## Exercise requirements
Within the entries below, find the portion that opens with the line containing "Expand the Electronic Warfare tree node" and closes with the line containing "You are a computer-use agent. 604x540 pixels.". Retype that portion exactly and only.

━━━━━ Data for the task

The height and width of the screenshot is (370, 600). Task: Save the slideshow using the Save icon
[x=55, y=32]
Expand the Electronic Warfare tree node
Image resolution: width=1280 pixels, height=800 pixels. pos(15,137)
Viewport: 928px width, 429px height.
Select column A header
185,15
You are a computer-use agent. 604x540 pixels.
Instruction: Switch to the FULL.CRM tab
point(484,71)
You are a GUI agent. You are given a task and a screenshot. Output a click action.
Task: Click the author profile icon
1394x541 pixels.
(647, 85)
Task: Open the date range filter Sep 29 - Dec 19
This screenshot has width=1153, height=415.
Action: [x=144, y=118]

━━━━━━━━━━
━━━━━ Data for the task

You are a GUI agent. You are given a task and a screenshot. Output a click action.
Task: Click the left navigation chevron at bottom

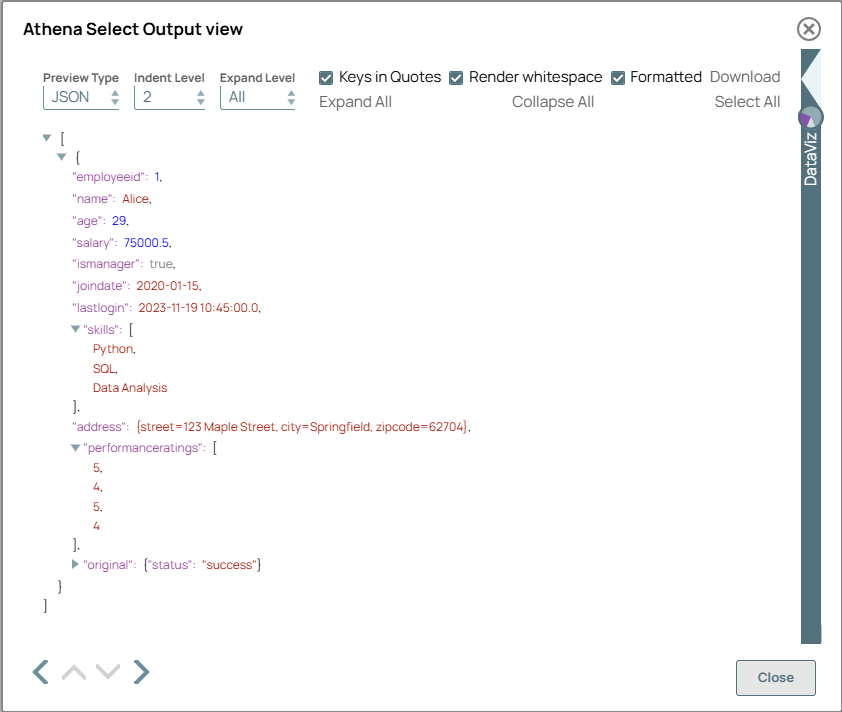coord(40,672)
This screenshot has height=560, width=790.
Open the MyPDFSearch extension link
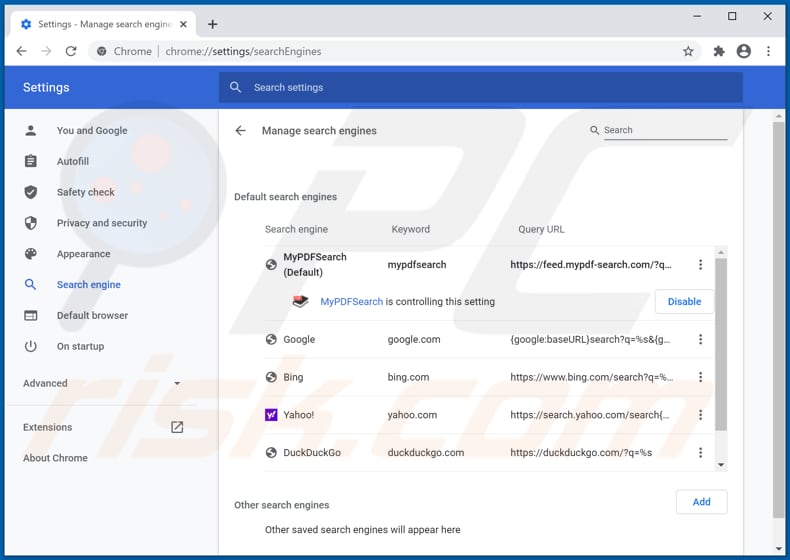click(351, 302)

━━━━━━━━━━

## Solution to the exercise
Expand the Electronic Warfare tree node
Image resolution: width=1280 pixels, height=800 pixels. pos(15,137)
Viewport: 928px width, 429px height.
Select column A header
185,15
You are a computer-use agent. 604x540 pixels.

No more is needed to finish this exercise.